- [DOCUMENT SECTION]
**********

# Problem Set 2
Designed by Kun He, with help from Kate Saenko.
Programming part adapted from [Stanford CS231n](http://cs231n.stanford.edu/).

## Preamble
- **[Note] The provided code is written in Python 2.7 style, some parts are incompatible with 3.x. We're working on a fix right now.**
- By now you should have a working Python installation. If not, refer to the instructions in problem set 1.
- Clone or download this git repository, which contains the `cs591s2` codebase.
- The code for loading the MNIST dataset requires the `scikit-learn` package. If you previously did the Anaconda installation to set up your Python environment (see problem set 1), you should already have it. Otherwise, you can install it following the instructions here: http://scikit-learn.org/stable/install.html
- Be sure to show **all your steps** in derivations!

## Problem 1: Cross-Entropy and Softmax
This problem asks you to derive the cross-entropy loss for a multiclass classification problem using maximum likelihood.
Consider the multiclass classification problem in which each input is assigned to one of $K$ mutually exclusive classes. The binary target variables $y_k$ ∈ {0, 1} have a "one-hot" coding scheme, where the value is 1 for the indicated class and 0 for all others. Assume that we can interpret the network outputs as $h_k(x,\theta) = p(y_k = 1|x)$, or the probability of the kth class.

**Q1.1**: Show that the maximum likelihood estimate of the parameters $\theta$ can be obtained by minimizing the multiclass **cross-entropy** loss function 
<p>
$L(\theta)= - \frac{1}{N}\sum_{i=1}^{N} \sum_{k=1}^{K} y_{ik} \log(h_k(x_i,\theta))$
</p>
<p>
where $N$ is the number of examples $\{x_i,y_i\}$. </p>

**[Double click here to add your answer]**

**Q1.2**: Assume the penultimate layer outputs raw scores (called logits) for each class $z_k(x,\theta)$ for input $x$. Then the class probabilities can be obtained using **softmax** with **temperature parameter $T>0$**, i.e. 
<p>
$h_k(x,\theta)=\frac{\exp(z_k(x,\theta)/T)}{\sum_{j}exp(z_j(x,\theta)/T)}$.

**********

- [PROVIDED INFORMATION]
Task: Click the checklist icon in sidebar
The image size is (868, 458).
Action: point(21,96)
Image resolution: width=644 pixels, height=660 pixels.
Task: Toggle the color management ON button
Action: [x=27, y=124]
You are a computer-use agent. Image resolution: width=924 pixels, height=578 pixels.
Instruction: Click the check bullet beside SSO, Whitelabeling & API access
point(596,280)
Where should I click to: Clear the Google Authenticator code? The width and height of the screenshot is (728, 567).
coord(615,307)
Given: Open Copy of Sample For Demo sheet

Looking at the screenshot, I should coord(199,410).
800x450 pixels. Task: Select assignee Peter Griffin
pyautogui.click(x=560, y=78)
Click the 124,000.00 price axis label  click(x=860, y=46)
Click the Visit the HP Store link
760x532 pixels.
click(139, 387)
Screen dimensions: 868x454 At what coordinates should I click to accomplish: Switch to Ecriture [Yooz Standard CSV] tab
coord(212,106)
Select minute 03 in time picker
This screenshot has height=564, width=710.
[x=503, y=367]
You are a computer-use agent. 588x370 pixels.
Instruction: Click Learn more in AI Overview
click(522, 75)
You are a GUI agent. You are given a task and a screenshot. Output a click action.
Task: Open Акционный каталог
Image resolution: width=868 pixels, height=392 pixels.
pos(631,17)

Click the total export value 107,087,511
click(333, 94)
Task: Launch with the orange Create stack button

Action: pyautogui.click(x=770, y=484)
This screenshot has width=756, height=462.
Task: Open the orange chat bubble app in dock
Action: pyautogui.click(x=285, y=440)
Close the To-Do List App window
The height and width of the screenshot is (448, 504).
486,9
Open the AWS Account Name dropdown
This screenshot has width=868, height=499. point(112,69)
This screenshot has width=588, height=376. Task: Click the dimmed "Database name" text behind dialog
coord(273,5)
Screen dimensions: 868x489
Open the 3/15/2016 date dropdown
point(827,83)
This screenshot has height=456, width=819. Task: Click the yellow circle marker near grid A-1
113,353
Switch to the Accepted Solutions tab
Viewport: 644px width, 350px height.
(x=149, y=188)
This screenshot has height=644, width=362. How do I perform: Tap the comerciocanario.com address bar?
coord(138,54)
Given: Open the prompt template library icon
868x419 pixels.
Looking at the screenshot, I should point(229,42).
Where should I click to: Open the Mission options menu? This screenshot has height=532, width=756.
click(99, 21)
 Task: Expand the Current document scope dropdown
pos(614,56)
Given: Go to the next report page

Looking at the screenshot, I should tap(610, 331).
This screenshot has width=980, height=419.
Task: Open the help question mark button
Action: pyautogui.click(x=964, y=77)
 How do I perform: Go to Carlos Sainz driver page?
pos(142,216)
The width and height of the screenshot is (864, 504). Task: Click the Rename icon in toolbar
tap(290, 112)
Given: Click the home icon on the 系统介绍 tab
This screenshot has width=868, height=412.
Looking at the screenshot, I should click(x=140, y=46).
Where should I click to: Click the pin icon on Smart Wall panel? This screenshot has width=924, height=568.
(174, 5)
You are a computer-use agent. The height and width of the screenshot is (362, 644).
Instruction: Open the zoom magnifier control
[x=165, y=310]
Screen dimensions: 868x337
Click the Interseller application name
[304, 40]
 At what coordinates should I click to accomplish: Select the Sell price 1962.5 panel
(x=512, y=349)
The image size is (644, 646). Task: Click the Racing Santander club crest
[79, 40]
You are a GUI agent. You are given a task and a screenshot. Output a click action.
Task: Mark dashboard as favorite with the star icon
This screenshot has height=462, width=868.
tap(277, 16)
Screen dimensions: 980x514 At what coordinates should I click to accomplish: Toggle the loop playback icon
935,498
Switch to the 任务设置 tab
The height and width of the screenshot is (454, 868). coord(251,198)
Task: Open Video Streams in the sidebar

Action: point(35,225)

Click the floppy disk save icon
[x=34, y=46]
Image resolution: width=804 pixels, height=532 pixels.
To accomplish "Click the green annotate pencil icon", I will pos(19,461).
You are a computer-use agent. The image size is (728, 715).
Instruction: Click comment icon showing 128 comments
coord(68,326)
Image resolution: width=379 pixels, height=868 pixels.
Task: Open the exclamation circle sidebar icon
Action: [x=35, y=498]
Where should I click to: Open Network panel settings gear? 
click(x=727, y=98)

**********

- [WHAT THIS EXERCISE ASKS]
(A) According to the problem set, which package does the code for loading the MNIST dataset require?
(B) Continue the problem set on cross-entropy and softmax, starting right after its last line.

- [RESULTS FOR EACH TASK]
(A) The `scikit-learn` package.

(B)
</p> 

Consider a single pair $(x,y)$ where $y$ is a one-hot vector, and the corresponding loss $L=-\sum_{k}y_k\log h_k(x,\theta)$. Compute the partial derivative $\frac{\partial L}{\partial z_k(x,\theta)}$. 

<p>
Hint: with the standard softmax ($T=1$) it is known that
$\frac{\partial L}{\partial z_k(x,\theta)}=h_k(x,\theta)-y_{k}$.
</p>

**[Double click here to add your answer]**

## Problem 2: Simple Regularization Methods
In learning neural networks we typically minimize a loss function $\mathcal{L}(\theta)$ with respect to the network parameters $\theta$. It is also important that we *regularize* the network to reduce overfitting. A simple and popular regularization strategy is to penalize some *norm* of $\theta$.

**Q2.1**:  L2 regularization

We can penalize the L2 norm of $\theta$: we modify our objective function to be $\mathcal{L}(\theta) + \lambda \|\theta\|^2$ where $\lambda$ is the weight of regularization, and let $g=\frac{\partial \mathcal{L}}{\partial \theta}$. Please derive the update rule for minimizing this objective using gradient descent with step size $\eta$. In other words, at time $t+1$, express the new parameters $\theta_{t+1}$ in terms of the old parameters $\theta_t$, the gradient $g_t$, $\eta$, and $\lambda$.

Hint: this update rule has an additional term compared to standard gradient descent, which is called "weight decay".

**[Double click here to add your answer]**

**Q2.2**:  L1 regularization

Now let's consider L1 regularization: our objective in this case is $\mathcal{L}(\theta) + \lambda \|\theta\|_1$. Derive the update rule. This leads to a different form of weight decay.

(Technically this becomes Stochastic *Sub-Gradient* Descent since the L1 norm is not differentiable at 0. But practically it is usually not an issue.)

**[Double click here to add your answer]**

## Problem 3: Backprop in a simple MLP
This problem asks you to derive all the steps of the backpropagation algorithm for a simple classification network. Consider a fully-connected neural network, also known as a multi-layer perceptron (MLP), with a single hidden layer and a one-node output layer. The hidden and output nodes use an elementwise sigmoid activation function and the loss layer uses cross-entropy loss:
<p>
$f(z)=\frac{1}{1+exp(-z))}$
<br>
$L(\hat{y},y)=-yln(\hat{y}) - (1-y)ln(1-\hat{y})$
</p>
<p>
The computation graph for an example network is shown below. Note that it has an equal number of nodes in the input and hidden layer (3 each), but, in general, they need not be equal. Also, to make the application of backprop easier, we show the <i>computation graph</i> which shows the dot product and activation functions as their own nodes, rather than the usual graph showing a single node for both.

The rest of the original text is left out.